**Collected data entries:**

★ ★ ★ ★

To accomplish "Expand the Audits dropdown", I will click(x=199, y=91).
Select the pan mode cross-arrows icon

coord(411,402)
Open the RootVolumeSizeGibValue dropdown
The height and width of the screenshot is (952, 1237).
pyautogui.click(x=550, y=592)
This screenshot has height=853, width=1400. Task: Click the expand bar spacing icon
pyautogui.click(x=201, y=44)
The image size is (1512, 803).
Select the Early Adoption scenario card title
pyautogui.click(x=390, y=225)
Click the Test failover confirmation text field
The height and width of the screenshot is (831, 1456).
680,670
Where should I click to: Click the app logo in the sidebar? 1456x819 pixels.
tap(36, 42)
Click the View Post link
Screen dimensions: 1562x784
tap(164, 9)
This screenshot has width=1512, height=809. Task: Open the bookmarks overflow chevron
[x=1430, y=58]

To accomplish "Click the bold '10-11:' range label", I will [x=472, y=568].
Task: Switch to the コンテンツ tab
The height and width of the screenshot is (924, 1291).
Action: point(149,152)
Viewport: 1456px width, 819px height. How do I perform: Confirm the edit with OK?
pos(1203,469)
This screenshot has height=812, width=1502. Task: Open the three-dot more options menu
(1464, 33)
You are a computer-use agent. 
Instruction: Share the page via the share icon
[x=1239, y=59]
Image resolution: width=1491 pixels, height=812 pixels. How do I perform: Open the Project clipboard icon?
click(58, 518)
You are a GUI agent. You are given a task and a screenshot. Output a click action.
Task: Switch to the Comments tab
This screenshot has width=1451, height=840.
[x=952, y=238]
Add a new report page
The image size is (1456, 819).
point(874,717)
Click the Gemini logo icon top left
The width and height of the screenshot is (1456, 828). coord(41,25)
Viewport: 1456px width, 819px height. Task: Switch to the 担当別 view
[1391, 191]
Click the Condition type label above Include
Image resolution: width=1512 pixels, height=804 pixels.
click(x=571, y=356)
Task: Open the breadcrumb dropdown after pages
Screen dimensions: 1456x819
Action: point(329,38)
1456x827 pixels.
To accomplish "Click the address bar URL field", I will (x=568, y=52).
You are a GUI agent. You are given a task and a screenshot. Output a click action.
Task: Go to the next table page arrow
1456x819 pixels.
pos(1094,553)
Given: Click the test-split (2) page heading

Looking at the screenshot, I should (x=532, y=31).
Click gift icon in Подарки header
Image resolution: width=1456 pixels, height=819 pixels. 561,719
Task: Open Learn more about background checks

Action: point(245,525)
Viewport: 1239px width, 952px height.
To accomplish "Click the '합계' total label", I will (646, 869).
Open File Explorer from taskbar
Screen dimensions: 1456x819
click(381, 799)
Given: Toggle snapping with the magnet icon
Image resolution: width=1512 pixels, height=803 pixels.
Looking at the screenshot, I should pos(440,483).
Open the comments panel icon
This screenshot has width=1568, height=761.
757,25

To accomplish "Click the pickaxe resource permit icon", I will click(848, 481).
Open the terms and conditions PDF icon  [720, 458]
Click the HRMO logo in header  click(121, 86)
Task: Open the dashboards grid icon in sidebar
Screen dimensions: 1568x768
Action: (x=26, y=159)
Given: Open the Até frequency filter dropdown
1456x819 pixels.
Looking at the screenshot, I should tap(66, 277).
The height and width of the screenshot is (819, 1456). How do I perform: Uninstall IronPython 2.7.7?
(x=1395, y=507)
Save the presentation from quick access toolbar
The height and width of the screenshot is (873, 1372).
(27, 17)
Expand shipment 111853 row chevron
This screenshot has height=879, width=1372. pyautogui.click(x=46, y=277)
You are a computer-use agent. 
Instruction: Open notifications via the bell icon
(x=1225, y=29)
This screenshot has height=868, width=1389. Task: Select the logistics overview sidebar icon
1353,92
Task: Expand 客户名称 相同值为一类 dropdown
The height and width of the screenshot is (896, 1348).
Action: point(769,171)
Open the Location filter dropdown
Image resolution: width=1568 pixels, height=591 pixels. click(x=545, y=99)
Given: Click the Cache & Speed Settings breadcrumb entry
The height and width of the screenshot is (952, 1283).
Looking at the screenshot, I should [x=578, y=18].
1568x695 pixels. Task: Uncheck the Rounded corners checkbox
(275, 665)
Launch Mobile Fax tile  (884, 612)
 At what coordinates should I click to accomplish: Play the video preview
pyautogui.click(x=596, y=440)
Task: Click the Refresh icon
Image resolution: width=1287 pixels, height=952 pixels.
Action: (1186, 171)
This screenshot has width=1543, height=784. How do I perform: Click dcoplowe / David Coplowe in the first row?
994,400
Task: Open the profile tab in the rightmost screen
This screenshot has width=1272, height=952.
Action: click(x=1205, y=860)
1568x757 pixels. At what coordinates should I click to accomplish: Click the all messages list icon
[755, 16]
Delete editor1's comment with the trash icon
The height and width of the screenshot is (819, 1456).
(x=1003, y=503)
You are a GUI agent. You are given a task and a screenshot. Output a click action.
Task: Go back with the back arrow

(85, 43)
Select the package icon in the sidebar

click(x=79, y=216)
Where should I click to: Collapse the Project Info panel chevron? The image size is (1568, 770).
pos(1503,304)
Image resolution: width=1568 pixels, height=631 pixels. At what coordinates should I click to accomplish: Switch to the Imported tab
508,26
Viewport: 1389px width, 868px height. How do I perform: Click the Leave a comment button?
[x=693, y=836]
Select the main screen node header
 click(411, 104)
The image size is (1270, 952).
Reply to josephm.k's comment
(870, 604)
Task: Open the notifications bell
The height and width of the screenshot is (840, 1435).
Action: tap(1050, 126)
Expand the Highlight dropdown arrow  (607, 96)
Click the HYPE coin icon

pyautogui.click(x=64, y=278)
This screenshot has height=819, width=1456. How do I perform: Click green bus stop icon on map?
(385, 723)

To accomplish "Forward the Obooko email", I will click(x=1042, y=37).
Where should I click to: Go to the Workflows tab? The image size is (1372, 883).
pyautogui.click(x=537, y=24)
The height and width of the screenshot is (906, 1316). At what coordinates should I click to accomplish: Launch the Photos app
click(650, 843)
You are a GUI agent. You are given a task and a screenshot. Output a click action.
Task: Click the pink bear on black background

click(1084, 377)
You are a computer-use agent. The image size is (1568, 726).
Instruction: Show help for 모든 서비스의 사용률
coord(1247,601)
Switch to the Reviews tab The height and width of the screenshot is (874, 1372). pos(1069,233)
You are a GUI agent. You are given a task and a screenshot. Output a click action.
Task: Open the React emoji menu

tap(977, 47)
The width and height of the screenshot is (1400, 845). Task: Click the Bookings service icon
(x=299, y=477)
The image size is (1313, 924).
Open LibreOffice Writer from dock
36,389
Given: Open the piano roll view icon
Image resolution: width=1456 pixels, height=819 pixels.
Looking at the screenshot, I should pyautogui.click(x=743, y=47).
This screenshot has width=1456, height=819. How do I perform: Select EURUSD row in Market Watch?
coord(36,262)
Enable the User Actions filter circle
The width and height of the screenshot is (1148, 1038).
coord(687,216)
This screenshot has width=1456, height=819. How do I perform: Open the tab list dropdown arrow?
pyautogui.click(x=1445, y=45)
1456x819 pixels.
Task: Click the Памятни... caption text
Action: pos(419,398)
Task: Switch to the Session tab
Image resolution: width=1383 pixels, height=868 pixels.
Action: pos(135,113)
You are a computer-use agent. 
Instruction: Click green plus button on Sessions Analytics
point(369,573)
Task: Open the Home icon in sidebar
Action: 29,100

★ ★ ★ ★

**Task details:**
Could you transcribe each entry exactly as it stands?

**Expected output:**
To accomplish "Expand the Audits dropdown", I will click(x=199, y=91).
Select the pan mode cross-arrows icon

coord(411,402)
Open the RootVolumeSizeGibValue dropdown
The height and width of the screenshot is (952, 1237).
pyautogui.click(x=550, y=592)
This screenshot has height=853, width=1400. Task: Click the expand bar spacing icon
pyautogui.click(x=201, y=44)
The image size is (1512, 803).
Select the Early Adoption scenario card title
pyautogui.click(x=390, y=225)
Click the Test failover confirmation text field
The height and width of the screenshot is (831, 1456).
680,670
Where should I click to: Click the app logo in the sidebar? 1456x819 pixels.
tap(36, 42)
Click the View Post link
Screen dimensions: 1562x784
tap(164, 9)
This screenshot has width=1512, height=809. Task: Open the bookmarks overflow chevron
[x=1430, y=58]

To accomplish "Click the bold '10-11:' range label", I will [x=472, y=568].
Task: Switch to the コンテンツ tab
The height and width of the screenshot is (924, 1291).
Action: point(149,152)
Viewport: 1456px width, 819px height. How do I perform: Confirm the edit with OK?
pos(1203,469)
This screenshot has height=812, width=1502. Task: Open the three-dot more options menu
(1464, 33)
You are a computer-use agent. 
Instruction: Share the page via the share icon
[x=1239, y=59]
Image resolution: width=1491 pixels, height=812 pixels. How do I perform: Open the Project clipboard icon?
click(58, 518)
You are a GUI agent. You are given a task and a screenshot. Output a click action.
Task: Switch to the Comments tab
This screenshot has width=1451, height=840.
[x=952, y=238]
Add a new report page
The image size is (1456, 819).
point(874,717)
Click the Gemini logo icon top left
The width and height of the screenshot is (1456, 828). coord(41,25)
Viewport: 1456px width, 819px height. Task: Switch to the 担当別 view
[1391, 191]
Click the Condition type label above Include
Image resolution: width=1512 pixels, height=804 pixels.
click(x=571, y=356)
Task: Open the breadcrumb dropdown after pages
Screen dimensions: 1456x819
Action: point(329,38)
1456x827 pixels.
To accomplish "Click the address bar URL field", I will (x=568, y=52).
You are a GUI agent. You are given a task and a screenshot. Output a click action.
Task: Go to the next table page arrow
1456x819 pixels.
pos(1094,553)
Given: Click the test-split (2) page heading

Looking at the screenshot, I should (x=532, y=31).
Click gift icon in Подарки header
Image resolution: width=1456 pixels, height=819 pixels. 561,719
Task: Open Learn more about background checks

Action: point(245,525)
Viewport: 1239px width, 952px height.
To accomplish "Click the '합계' total label", I will (646, 869).
Open File Explorer from taskbar
Screen dimensions: 1456x819
click(381, 799)
Given: Toggle snapping with the magnet icon
Image resolution: width=1512 pixels, height=803 pixels.
Looking at the screenshot, I should pos(440,483).
Open the comments panel icon
This screenshot has width=1568, height=761.
757,25

To accomplish "Click the pickaxe resource permit icon", I will click(848, 481).
Open the terms and conditions PDF icon  [720, 458]
Click the HRMO logo in header  click(121, 86)
Task: Open the dashboards grid icon in sidebar
Screen dimensions: 1568x768
Action: (x=26, y=159)
Given: Open the Até frequency filter dropdown
1456x819 pixels.
Looking at the screenshot, I should tap(66, 277).
The height and width of the screenshot is (819, 1456). How do I perform: Uninstall IronPython 2.7.7?
(x=1395, y=507)
Save the presentation from quick access toolbar
The height and width of the screenshot is (873, 1372).
(27, 17)
Expand shipment 111853 row chevron
This screenshot has height=879, width=1372. pyautogui.click(x=46, y=277)
You are a computer-use agent. 
Instruction: Open notifications via the bell icon
(x=1225, y=29)
This screenshot has height=868, width=1389. Task: Select the logistics overview sidebar icon
1353,92
Task: Expand 客户名称 相同值为一类 dropdown
The height and width of the screenshot is (896, 1348).
Action: point(769,171)
Open the Location filter dropdown
Image resolution: width=1568 pixels, height=591 pixels. click(x=545, y=99)
Given: Click the Cache & Speed Settings breadcrumb entry
The height and width of the screenshot is (952, 1283).
Looking at the screenshot, I should [x=578, y=18].
1568x695 pixels. Task: Uncheck the Rounded corners checkbox
(275, 665)
Launch Mobile Fax tile  (884, 612)
 At what coordinates should I click to accomplish: Play the video preview
pyautogui.click(x=596, y=440)
Task: Click the Refresh icon
Image resolution: width=1287 pixels, height=952 pixels.
Action: (1186, 171)
This screenshot has width=1543, height=784. How do I perform: Click dcoplowe / David Coplowe in the first row?
994,400
Task: Open the profile tab in the rightmost screen
This screenshot has width=1272, height=952.
Action: click(x=1205, y=860)
1568x757 pixels. At what coordinates should I click to accomplish: Click the all messages list icon
[755, 16]
Delete editor1's comment with the trash icon
The height and width of the screenshot is (819, 1456).
(x=1003, y=503)
You are a GUI agent. You are given a task and a screenshot. Output a click action.
Task: Go back with the back arrow

(85, 43)
Select the package icon in the sidebar

click(x=79, y=216)
Where should I click to: Collapse the Project Info panel chevron? The image size is (1568, 770).
pos(1503,304)
Image resolution: width=1568 pixels, height=631 pixels. At what coordinates should I click to accomplish: Switch to the Imported tab
508,26
Viewport: 1389px width, 868px height. How do I perform: Click the Leave a comment button?
[x=693, y=836]
Select the main screen node header
 click(411, 104)
The image size is (1270, 952).
Reply to josephm.k's comment
(870, 604)
Task: Open the notifications bell
The height and width of the screenshot is (840, 1435).
Action: tap(1050, 126)
Expand the Highlight dropdown arrow  (607, 96)
Click the HYPE coin icon

pyautogui.click(x=64, y=278)
This screenshot has height=819, width=1456. How do I perform: Click green bus stop icon on map?
(385, 723)

To accomplish "Forward the Obooko email", I will click(x=1042, y=37).
Where should I click to: Go to the Workflows tab? The image size is (1372, 883).
pyautogui.click(x=537, y=24)
The height and width of the screenshot is (906, 1316). At what coordinates should I click to accomplish: Launch the Photos app
click(650, 843)
You are a GUI agent. You are given a task and a screenshot. Output a click action.
Task: Click the pink bear on black background

click(1084, 377)
You are a computer-use agent. The image size is (1568, 726).
Instruction: Show help for 모든 서비스의 사용률
coord(1247,601)
Switch to the Reviews tab The height and width of the screenshot is (874, 1372). pos(1069,233)
You are a GUI agent. You are given a task and a screenshot. Output a click action.
Task: Open the React emoji menu

tap(977, 47)
The width and height of the screenshot is (1400, 845). Task: Click the Bookings service icon
(x=299, y=477)
The image size is (1313, 924).
Open LibreOffice Writer from dock
36,389
Given: Open the piano roll view icon
Image resolution: width=1456 pixels, height=819 pixels.
Looking at the screenshot, I should pyautogui.click(x=743, y=47).
This screenshot has width=1456, height=819. How do I perform: Select EURUSD row in Market Watch?
coord(36,262)
Enable the User Actions filter circle
The width and height of the screenshot is (1148, 1038).
coord(687,216)
This screenshot has width=1456, height=819. How do I perform: Open the tab list dropdown arrow?
pyautogui.click(x=1445, y=45)
1456x819 pixels.
Task: Click the Памятни... caption text
Action: pos(419,398)
Task: Switch to the Session tab
Image resolution: width=1383 pixels, height=868 pixels.
Action: pos(135,113)
You are a computer-use agent. 
Instruction: Click green plus button on Sessions Analytics
point(369,573)
Task: Open the Home icon in sidebar
Action: 29,100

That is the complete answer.